Carozza invited supporters to Ocean City Elementary School for the Sunday afternoon announcement. The school’s cafeteria teemed with area residents and elected officials from various parts of the Eastern Shore.
“Holding this event here is not only a nod to my roots as the first school I attended on the shore but it’s also a reminder to keep my public service focused on the future,” Carozza said. “Focused to ensure that our young people have the opportunities to pursue their life and career passions in safe schools, neighborhoods and communities, so they have the option to live and work and raise their families on the shore and stay here in their retirement years.”
Carozza, who grew up in Ocean City as her parents operated the resort’s first drive-through fast food restaurant, said her career working in federal and state government had prepared her to represent the Eastern Shore.

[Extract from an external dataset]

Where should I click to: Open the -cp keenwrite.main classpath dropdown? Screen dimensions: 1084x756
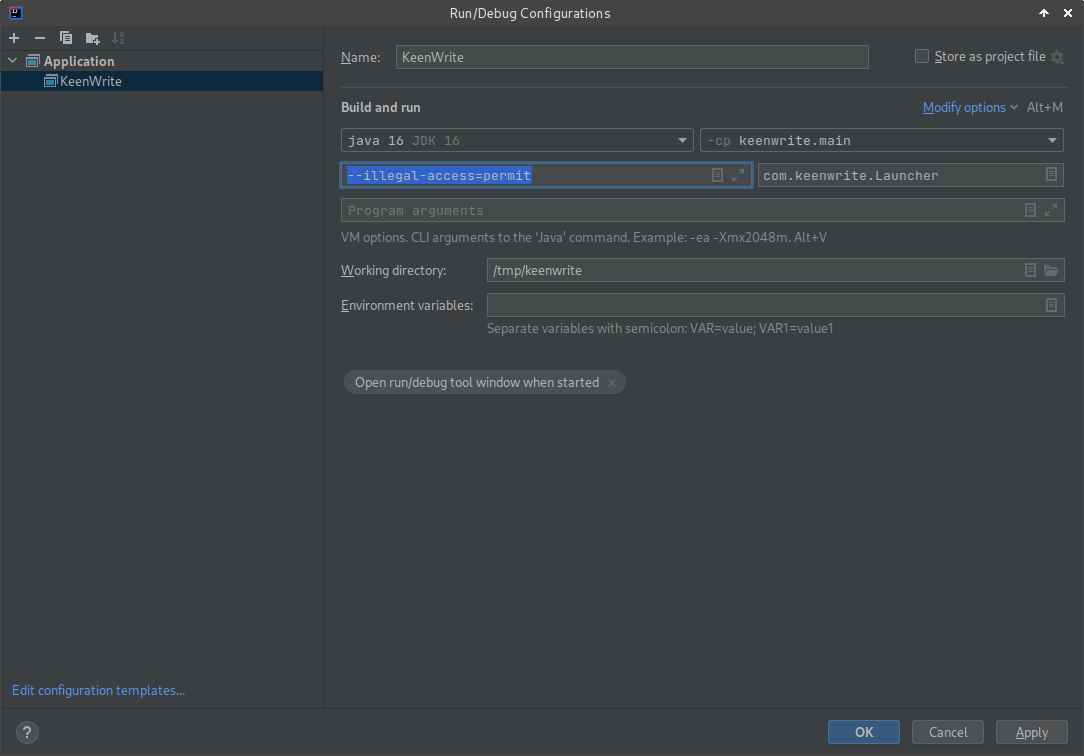click(881, 141)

“I was humbled to be elected to the House of Delegates by close to 74 percent of the vote…,” Carozza said. “For the past three years I have been proud to serve as one of Governor Hogan’s strongest partners in the Maryland General Assembly.”
It was Hogan who introduced Carozza to the crowd Sunday. He said he’d gotten to know her when they’d worked under former Gov. Bob Ehrlich. She approached him shortly after he created the Change Maryland campaign.
“She came to visit me when nobody ever thought I was running for governor…,” Hogan said. “She told me the things that were bothering her and the things she was concerned about and the reasons why she was considering running for the house. It sounded exactly like the same reasons I was thinking about getting involved. She was concerned about the exact same things.”
Hogan said the 2014 election during which he and Carozza were elected sent a strong message to Annapolis. Since then, he said they’d been focused on turning Maryland around by putting people back work and helping business grow. He said the unemployment rate had dropped and that Maryland had gone from being ranked 49th in the country in terms of economic performance to being ranked seventh.
“Mary Beth has been a big part of that economic success,” he said.
Hogan stressed his willingness to work with Democrats on issues facing the state but said when it came down to it he supported Carozza over Mathias.
“He votes with the liberal Democrats in Baltimore City and Montgomery County and Prince George’s County,” Hogan said. “While I respect him very much as a person—I like him—I happen to believe the person that would do the best job of representing you in the Maryland senate for the 38th district is your very own delegate.”
He said the extra vote Carozza could provide in the senate was critical in pushing the Republican agenda.
“Right now they can override every single veto,” he said. “I’m playing goalie, I’m stopping really bad things from happening. I’m trying to stop billions of dollars in increased spending. I’m trying to stop very crazy liberal agenda legislation. I’m trying to get really good things done for the state and time and time again your current senator votes with the bad guys and Mary Beth Carozza votes with us.”
Carozza, in turn, advocated on behalf of Hogan.
“I thought a lot about this,” she said. “For real and lasting change to take hold in Maryland Governor Hogan needs to be reelected to a second term and he needs more team players in the Maryland state senate.”
She said she was committed to supporting career and technology education, the poultry industry and the commercial fishing industry. She also spoke of the importance of continuing the battle against the ongoing heroin epidemic.
Carozza said that in the senate she’d be in a stronger position to support causes important to the Eastern Shore.
“As a Republican state senator representing the shore I would be in a position to uphold Governor Hogan’s vetoes on bills like the paid sick leave bill and also to work more closely with him and his administration on strategy and partnerships and with key leaders in the Maryland General Assembly to support our shore priorities…,” she said. “This campaign will be a total team effort. It will be about all of us as a community as we work to reelect Governor Larry Hogan and send me to the state senate to fight for you and your families. I am so grateful for each and every one of you and I promise you I will continue to give it my all to serve my home shore community.”
Mathias was elected to the Senate in 2010 after serving in the House of Delegates since 2006. He was previously Ocean City’s mayor for 10 years and a councilman for six years.